Items listed in a dataset
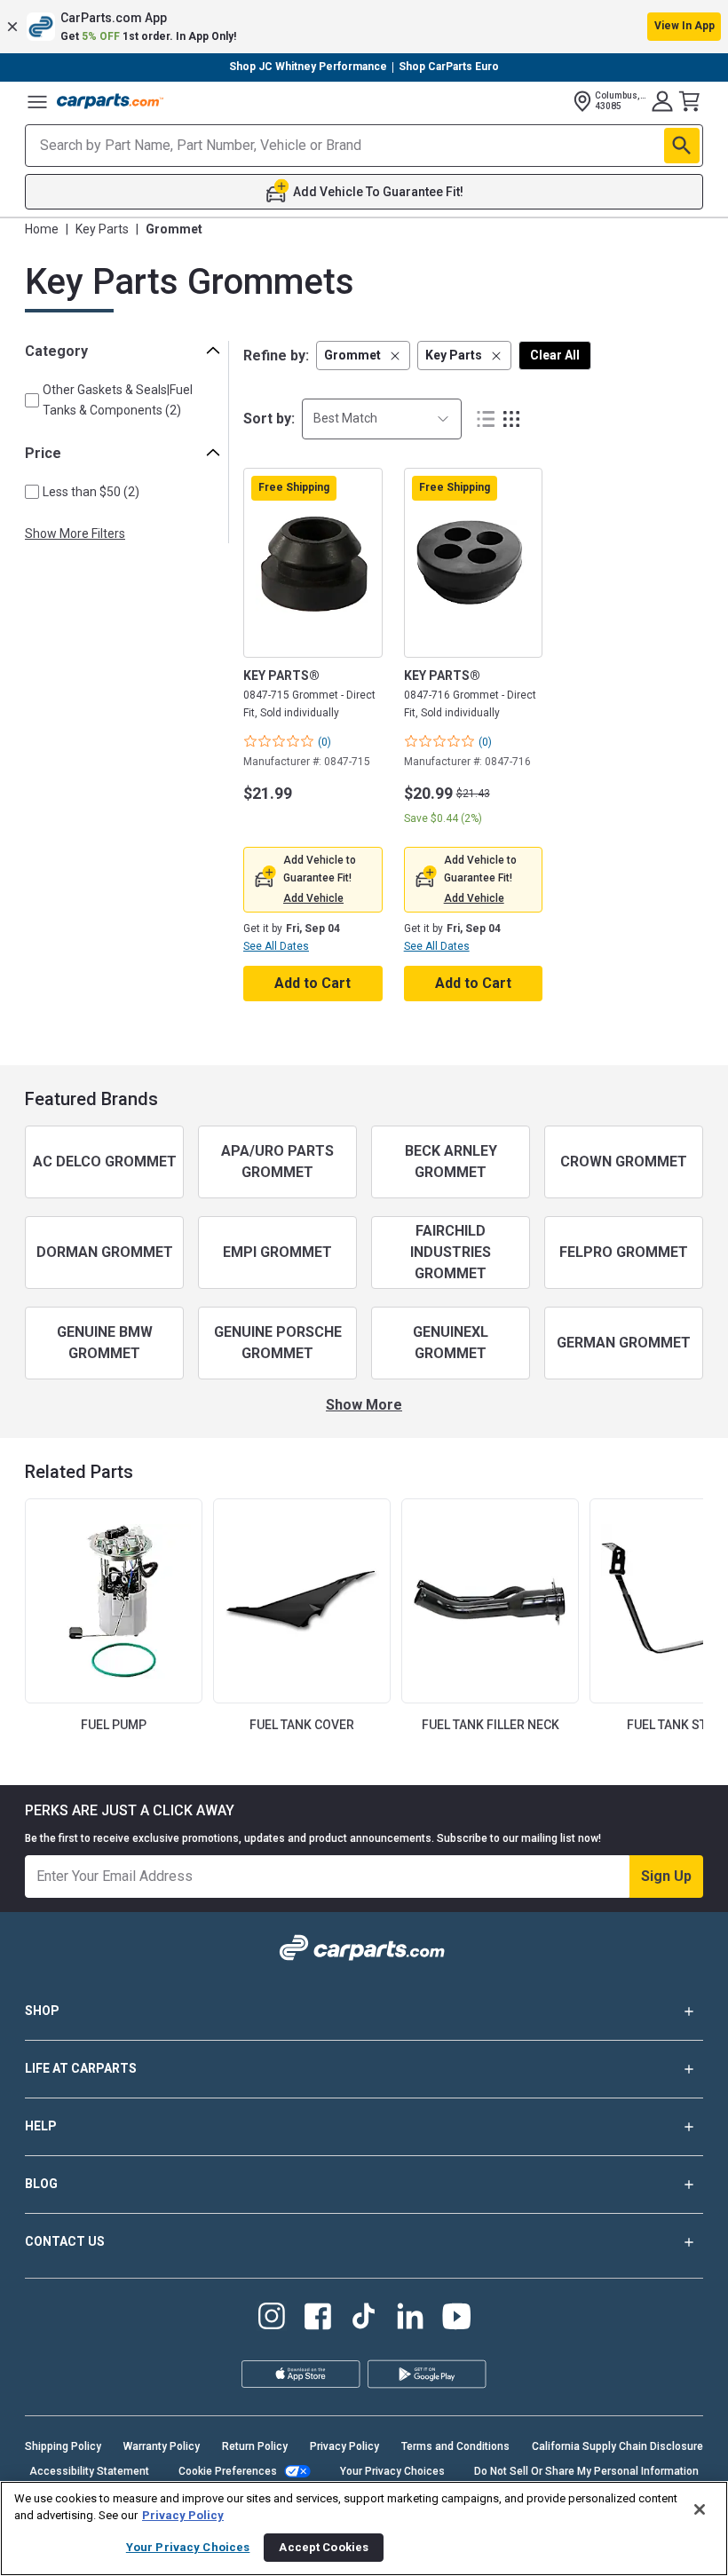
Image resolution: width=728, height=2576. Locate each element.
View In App (684, 26)
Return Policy (255, 2446)
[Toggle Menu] (37, 101)
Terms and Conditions (455, 2446)
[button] (364, 26)
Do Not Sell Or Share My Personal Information (586, 2471)
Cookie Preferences (227, 2471)
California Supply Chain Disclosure (617, 2446)
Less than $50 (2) (91, 492)
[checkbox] (32, 400)
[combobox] (382, 419)
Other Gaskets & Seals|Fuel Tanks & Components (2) (118, 400)
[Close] (699, 2509)
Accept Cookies (323, 2547)
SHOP (42, 2010)
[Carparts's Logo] (110, 101)
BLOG (41, 2184)
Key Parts (102, 229)
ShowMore (364, 1404)
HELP (41, 2126)
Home (42, 229)
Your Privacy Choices (392, 2471)
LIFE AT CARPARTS (81, 2068)
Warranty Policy (161, 2446)
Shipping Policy (63, 2446)
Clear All (555, 355)
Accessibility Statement (89, 2471)
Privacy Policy (344, 2446)
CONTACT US (65, 2241)
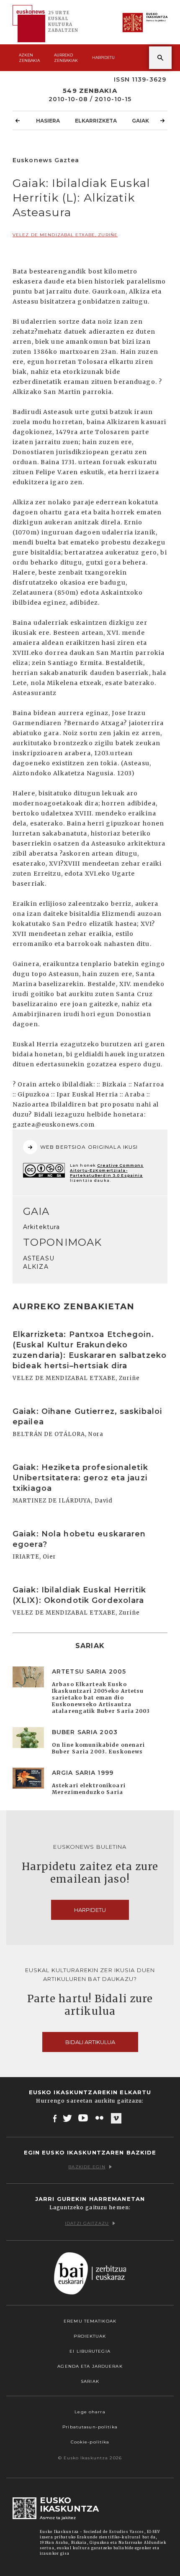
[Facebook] (55, 2118)
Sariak (90, 2381)
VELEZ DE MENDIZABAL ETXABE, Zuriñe (65, 235)
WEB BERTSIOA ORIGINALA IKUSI (89, 1147)
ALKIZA (36, 1266)
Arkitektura (41, 1227)
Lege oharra (90, 2412)
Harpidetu (103, 57)
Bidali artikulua (90, 2042)
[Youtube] (84, 2118)
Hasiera (48, 121)
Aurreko (66, 58)
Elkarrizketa (96, 121)
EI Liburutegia (90, 2351)
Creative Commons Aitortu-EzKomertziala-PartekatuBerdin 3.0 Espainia (107, 1170)
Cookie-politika (90, 2442)
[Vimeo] (116, 2118)
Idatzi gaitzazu (87, 2223)
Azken (29, 58)
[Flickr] (100, 2118)
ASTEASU (38, 1258)
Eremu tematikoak (90, 2321)
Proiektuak (90, 2336)
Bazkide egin (86, 2167)
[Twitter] (67, 2118)
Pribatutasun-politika (90, 2427)
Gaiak (140, 121)
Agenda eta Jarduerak (89, 2366)
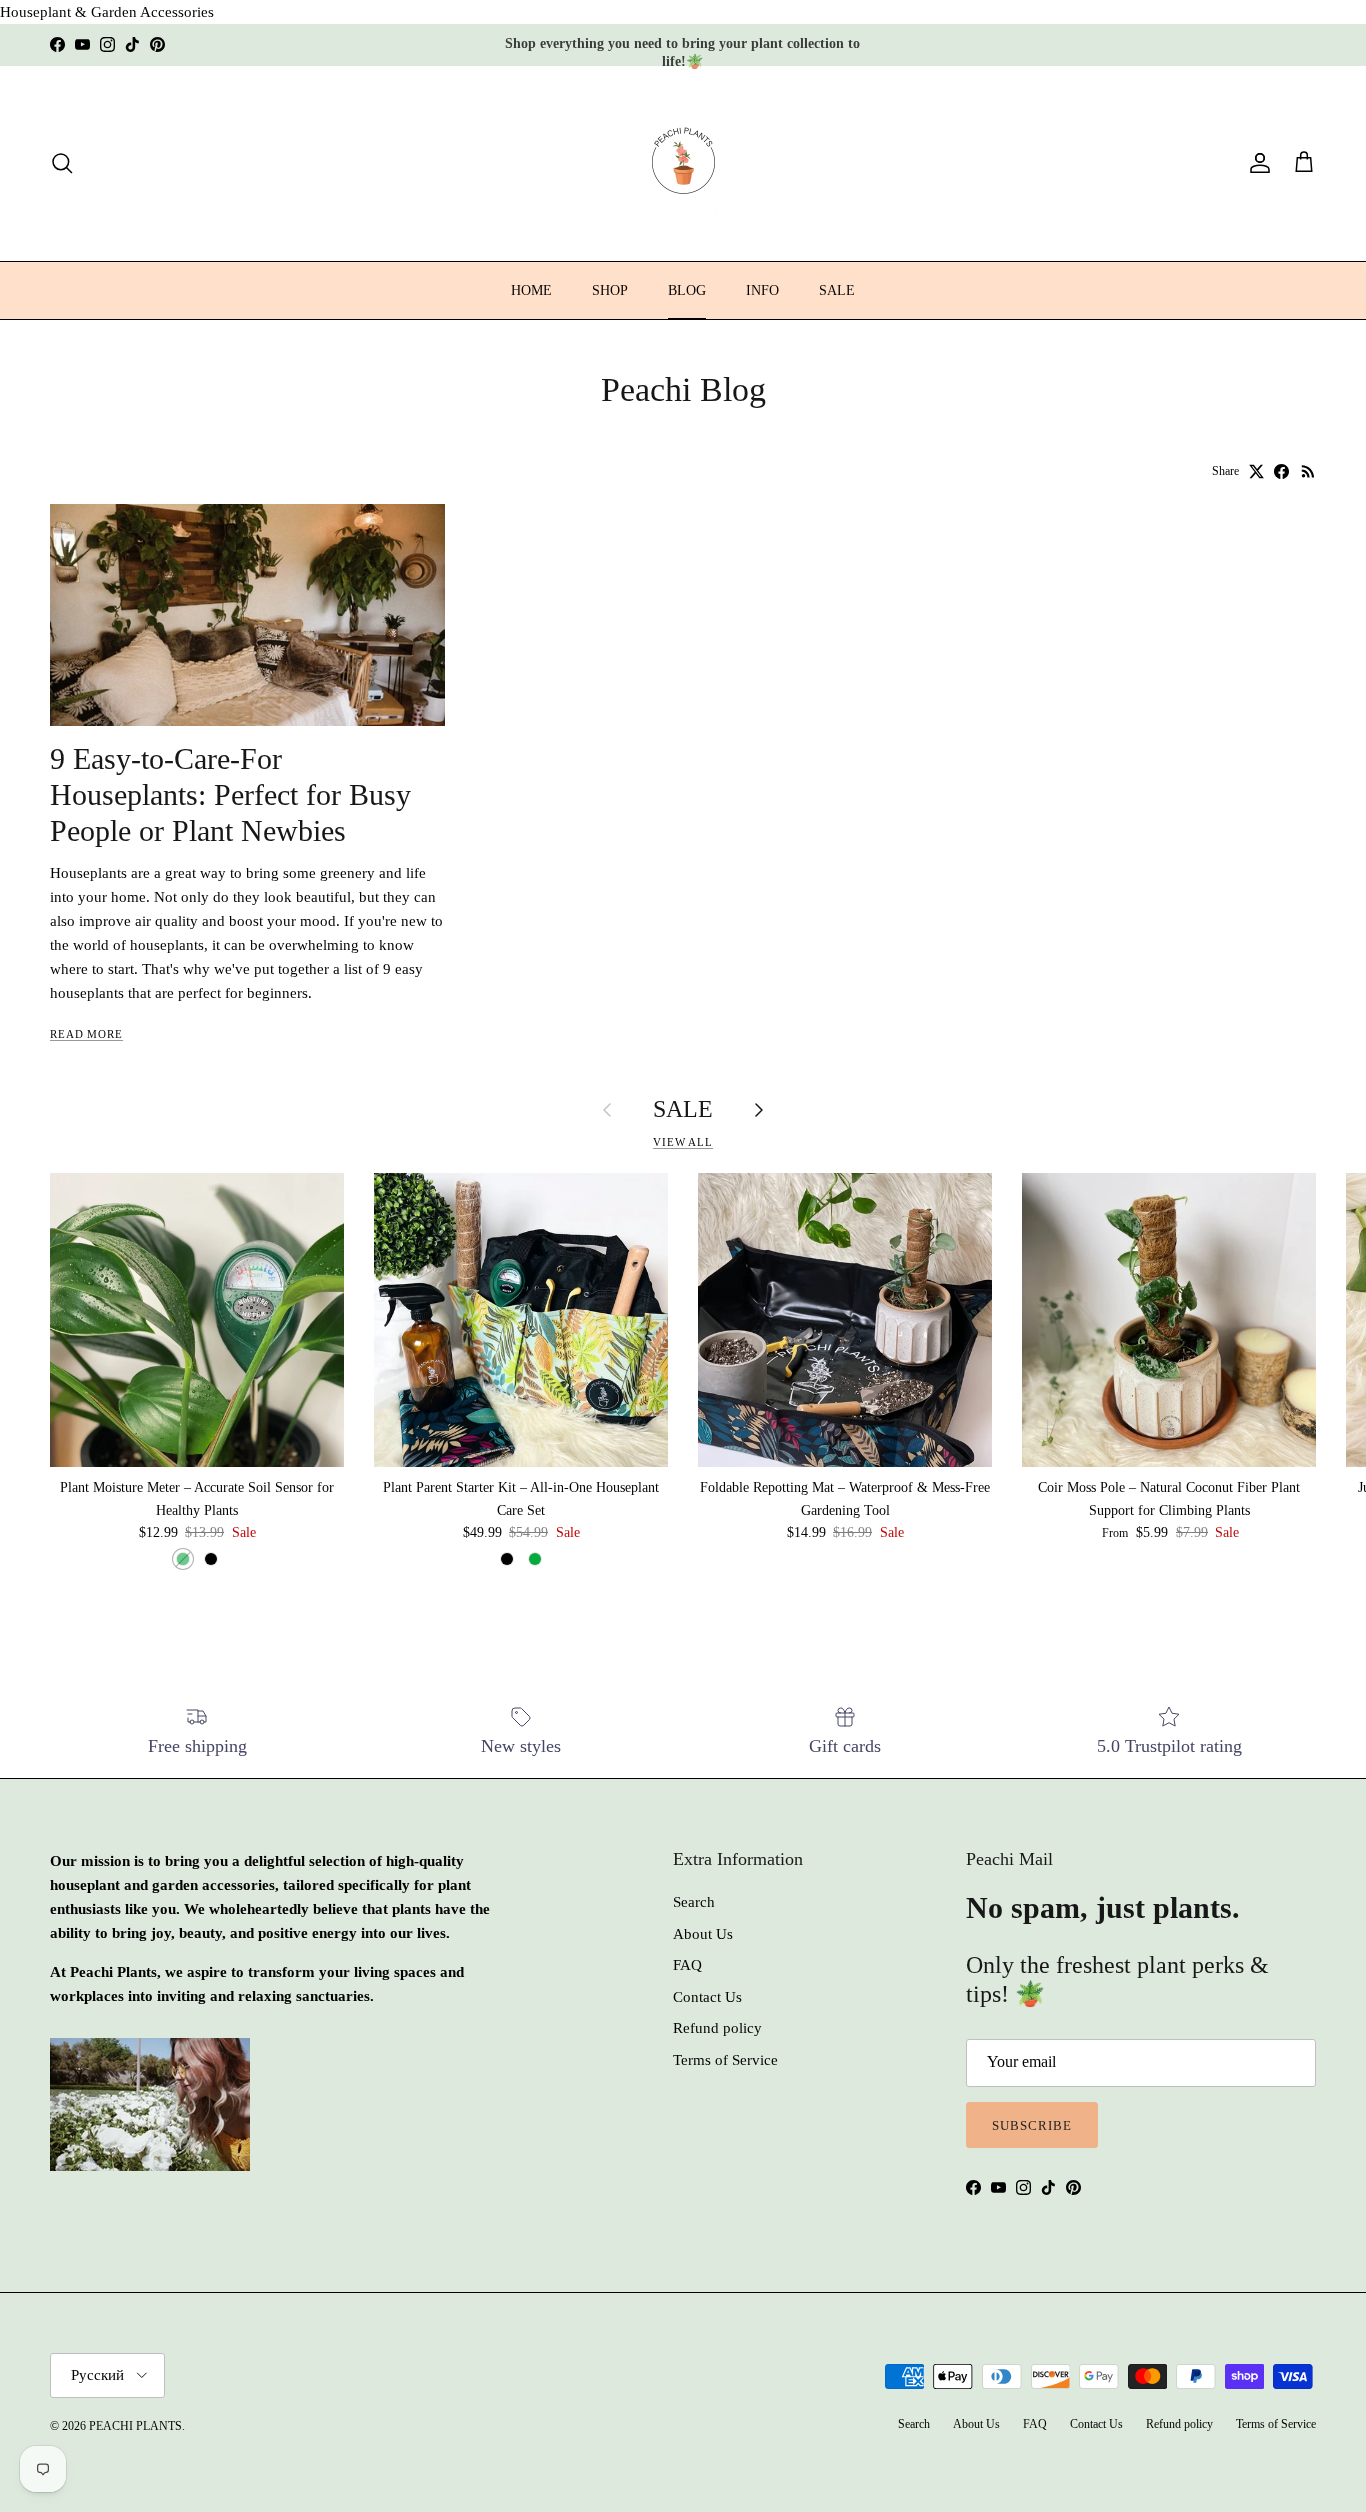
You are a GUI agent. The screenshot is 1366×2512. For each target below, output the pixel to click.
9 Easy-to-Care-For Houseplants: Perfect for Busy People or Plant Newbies (230, 795)
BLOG (687, 290)
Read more (86, 1034)
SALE (837, 290)
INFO (762, 290)
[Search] (62, 163)
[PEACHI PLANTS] (683, 163)
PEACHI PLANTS (135, 2426)
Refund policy (717, 2028)
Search (694, 1902)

• **Action item**: Whatever pictures the records hold, omit them; give again exactly the lines from the one containing "Aurreko (66, 58)" through the one containing "BLOG (687, 290)".

• **Response**:
Aurreko (66, 58)
Elkarrizketa (96, 121)
EI Liburutegia (90, 2351)
Creative Commons Aitortu-EzKomertziala-PartekatuBerdin 3.0 Espainia (107, 1170)
Cookie-politika (90, 2442)
[Vimeo] (116, 2118)
Idatzi gaitzazu (87, 2223)
Azken (29, 58)
[Flickr] (100, 2118)
ASTEASU (38, 1258)
Eremu tematikoak (90, 2321)
Proiektuak (90, 2336)
Bazkide egin (86, 2167)
[Twitter] (67, 2118)
Pribatutasun-politika (90, 2427)
Gaiak (140, 121)
Agenda eta Jarduerak (89, 2366)
You are a GUI agent. The screenshot is 1366×2512. For each target below, output the pixel to click.
9 Easy-to-Care-For Houseplants: Perfect for Busy People or Plant Newbies (230, 795)
BLOG (687, 290)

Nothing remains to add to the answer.